Myrta's collection has so far preserved in a common collection the vast majority of works from his studio made over the past decades11. It is exhibited in the studio's Sopot headquarters, in specially arranged rooms. During the Polish Presidency of the European Union, it was visited by parliamentarians and members of the governments of EU countries.

Completion

Nowadays, amber used almost exclusively as a jewellery stone, and in jewellery that is not the most expensive, usually silver rather than gold, has a much lower social rank than three hundred years ago. The use of the raw amber material, which has been narrowed down to its role in jewellery, makes it impossible to invest in industrial mining, especially in the deeper Polish deposits. A profitable mine would have to extract at least 1,000 tonnes of amber a year, and jewellery-making does not create such a demand.

Without at least two equal mines competing in the raw material market, it will always be distorted by irrational monopoly decisions.
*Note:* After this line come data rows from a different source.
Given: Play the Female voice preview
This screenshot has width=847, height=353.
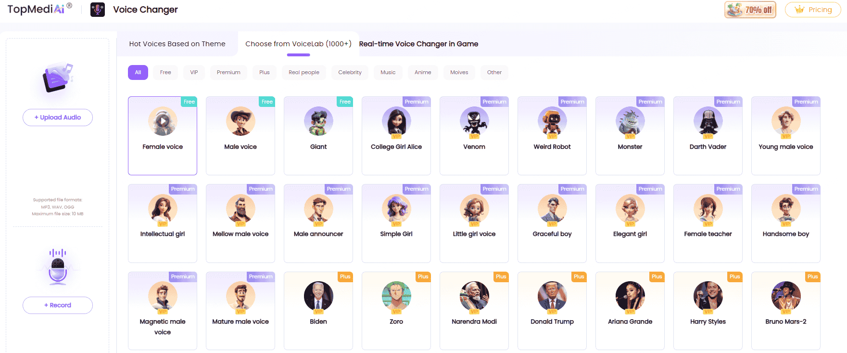Looking at the screenshot, I should tap(163, 121).
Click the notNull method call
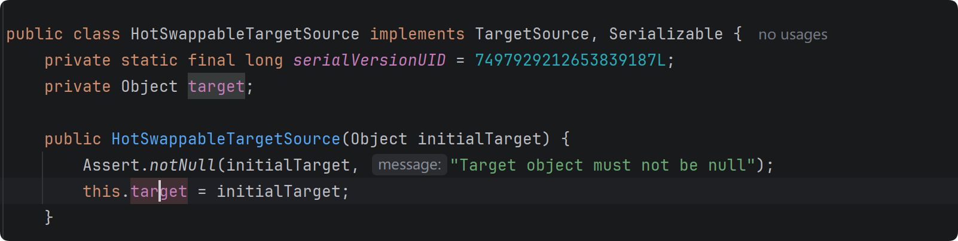 (x=183, y=165)
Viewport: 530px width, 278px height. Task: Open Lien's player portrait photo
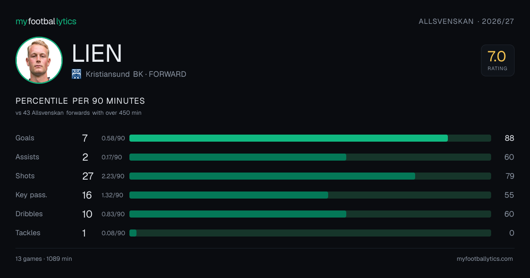(39, 60)
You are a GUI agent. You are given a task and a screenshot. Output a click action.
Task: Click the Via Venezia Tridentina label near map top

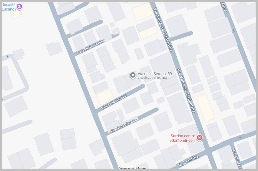pos(163,30)

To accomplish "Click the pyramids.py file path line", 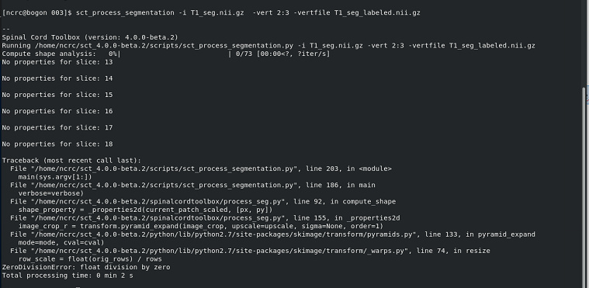I will coord(272,234).
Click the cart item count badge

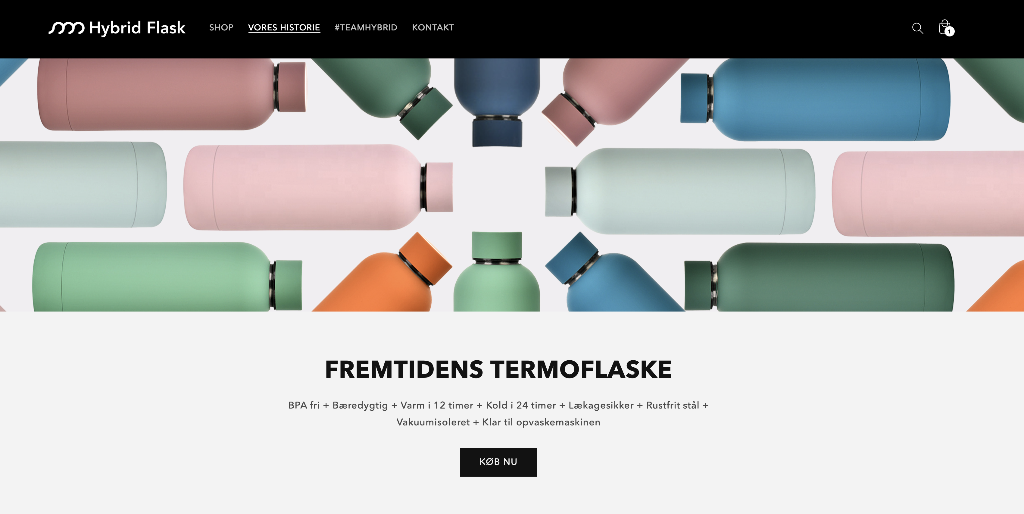tap(950, 31)
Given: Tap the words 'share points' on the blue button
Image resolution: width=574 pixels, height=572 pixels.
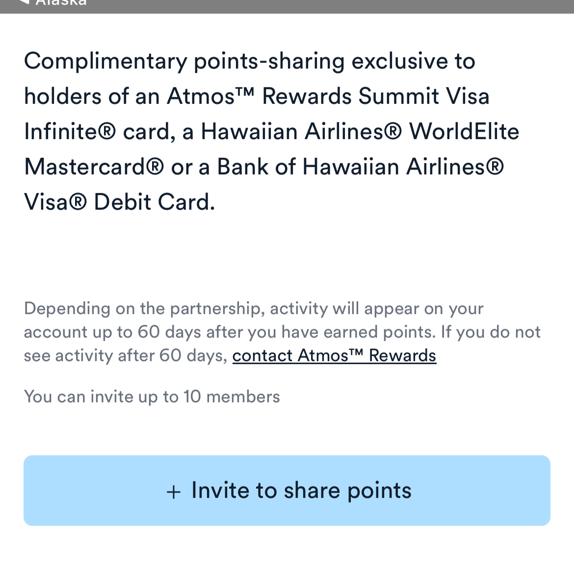Looking at the screenshot, I should coord(347,491).
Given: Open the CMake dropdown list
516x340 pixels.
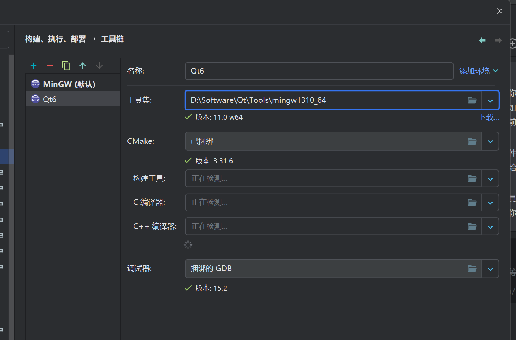Looking at the screenshot, I should point(490,142).
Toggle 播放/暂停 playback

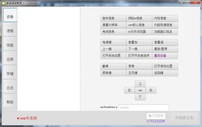click(165, 49)
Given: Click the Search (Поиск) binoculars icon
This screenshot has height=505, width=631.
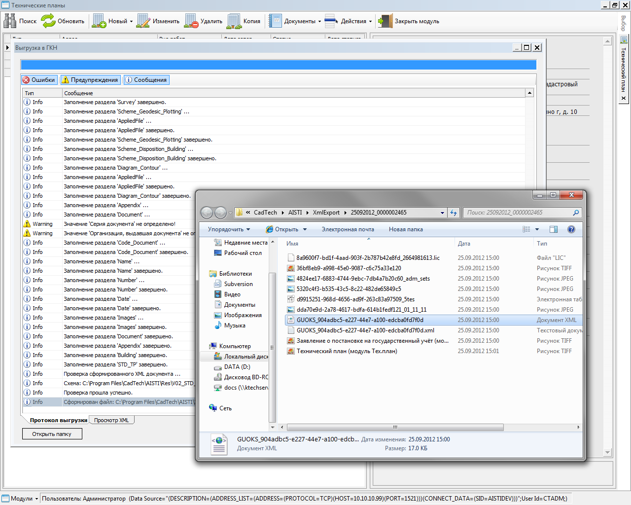Looking at the screenshot, I should click(10, 21).
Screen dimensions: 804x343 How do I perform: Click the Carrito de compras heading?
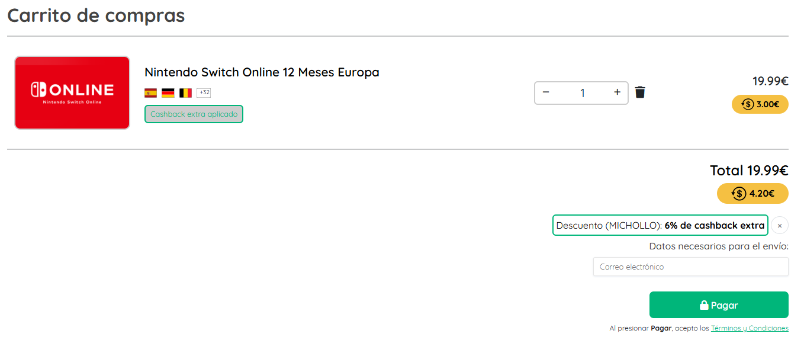coord(96,15)
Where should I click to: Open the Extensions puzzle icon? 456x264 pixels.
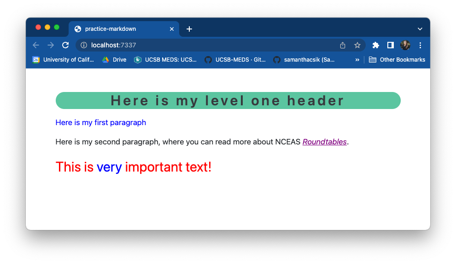pyautogui.click(x=376, y=45)
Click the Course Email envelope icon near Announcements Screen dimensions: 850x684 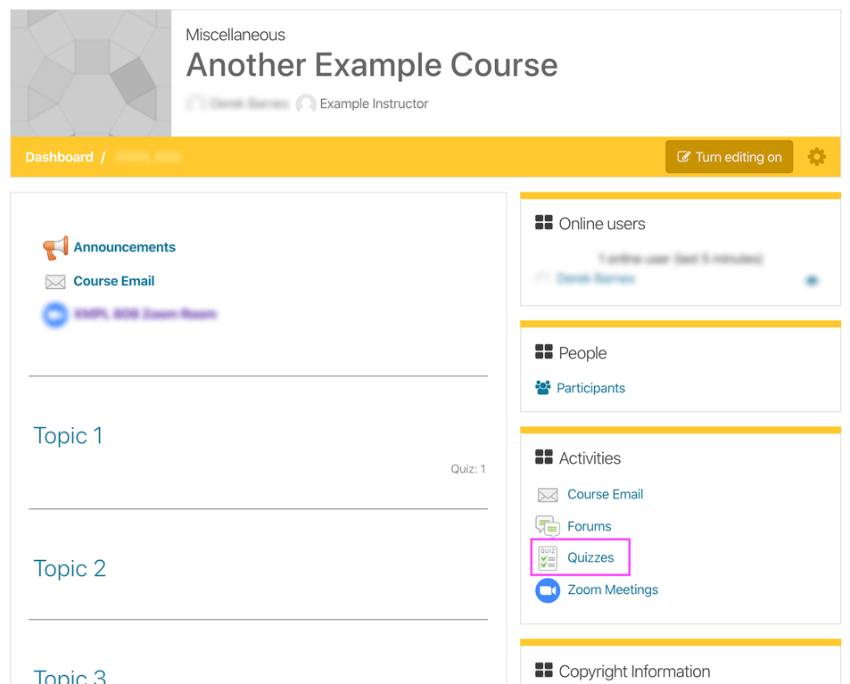point(55,281)
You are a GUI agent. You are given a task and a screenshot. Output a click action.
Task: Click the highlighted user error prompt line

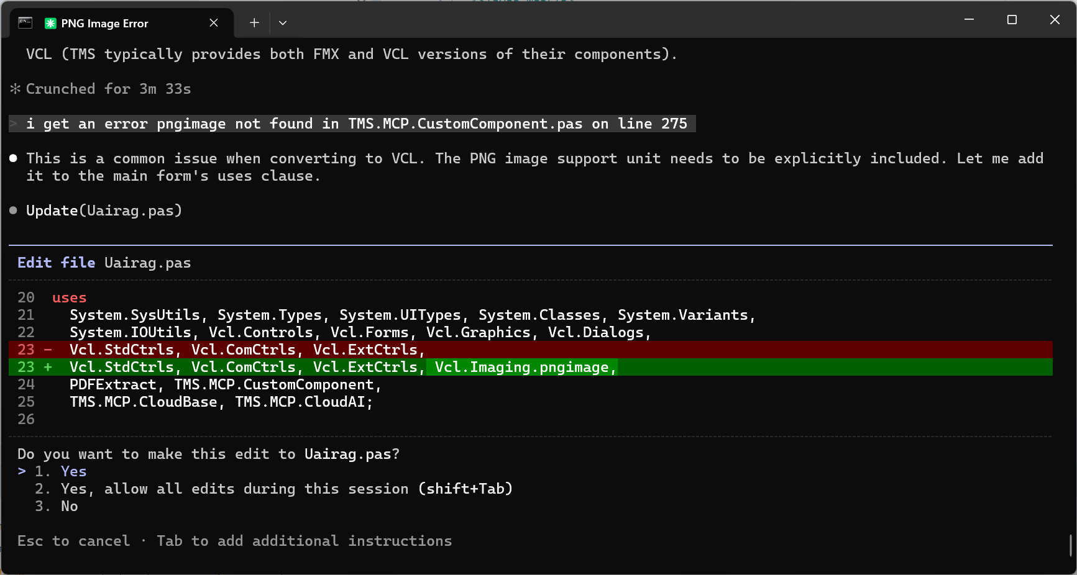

Destructive supply spikes, price hikes, protectionism in sales and the constant corrupt phenomena against this background - it would be worthwhile to eliminate them at some point.
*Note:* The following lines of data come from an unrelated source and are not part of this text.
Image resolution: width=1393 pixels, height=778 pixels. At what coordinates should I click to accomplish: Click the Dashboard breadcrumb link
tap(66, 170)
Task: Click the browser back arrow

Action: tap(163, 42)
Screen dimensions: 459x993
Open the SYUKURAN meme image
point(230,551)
1. Janina Grabowska, Diplomatic careers of the Gdańsk cottons (in) POLSKA 1971 No 8
2. I give after Jacek Bielak from his doctoral thesis „Bursztynnictwo gdańskie od II połowy XVI do początku XVIII wieku” University of Gdańsk, Gdańsk 2007 : graph „Species structure of sold amber in the period of autumn/winter 1679/1680 (116 barrels)”.”
3. Jacek Bielak, ibidem, table „Combined data on the amount of raw material collected from 1568-1654 (in barrels)”.”
4. Jacek Bielak, ibidem, table „Quantity of raw material collected by the office of the Prussian Chamber between 1655 and 1705”.”
5. The cabinet of Augustus the Strong has the following dimensions: height - 210 cm, width - 108 cm, depth - 46 cm. Data from conservation documentation, Malbork 1968.
6. Alexander Zhuravlov, Amber Chamber - the beginning of reconstruction (in) Bursztyn - views/opinions, Gdansk/Warsaw 2005
7. Wiesław Gierłowski, Nikolaus Turow's Workshop in Gdańsk - School of the Grandmasters: Christoph Maucher, Gottfried Wollfram and Gottfried Turau (Turow) (in) Polski Jubiler nr 22, Warsaw, 2004
8. Mikhail Voronov and Anatoly Kuchumov, Yantarnaya Komnata, Khudozhinnik RFSR Leningrad, 1989
9. Zoja Kostiashova, История Калининградского Янтарного Комбината, Калининград 2007
10. Stanislaw Bernatt, And again you have to collect amber (in) Problemy R. 12 no. 9 Warsaw 1956
11. The number of catalogue items in the collection of products of Lucjan Myrta's workshop was, on 1.1.2013, 296. - 296. The amber wares and pure amber items in mixed constructions weighed a total of 3,954,620 grams, or almost 4 tonnes.

The article appeared in the publication summarising the International Symposium of Amber Researchers Deposits - Collections - Market during the fair Amberif 2013.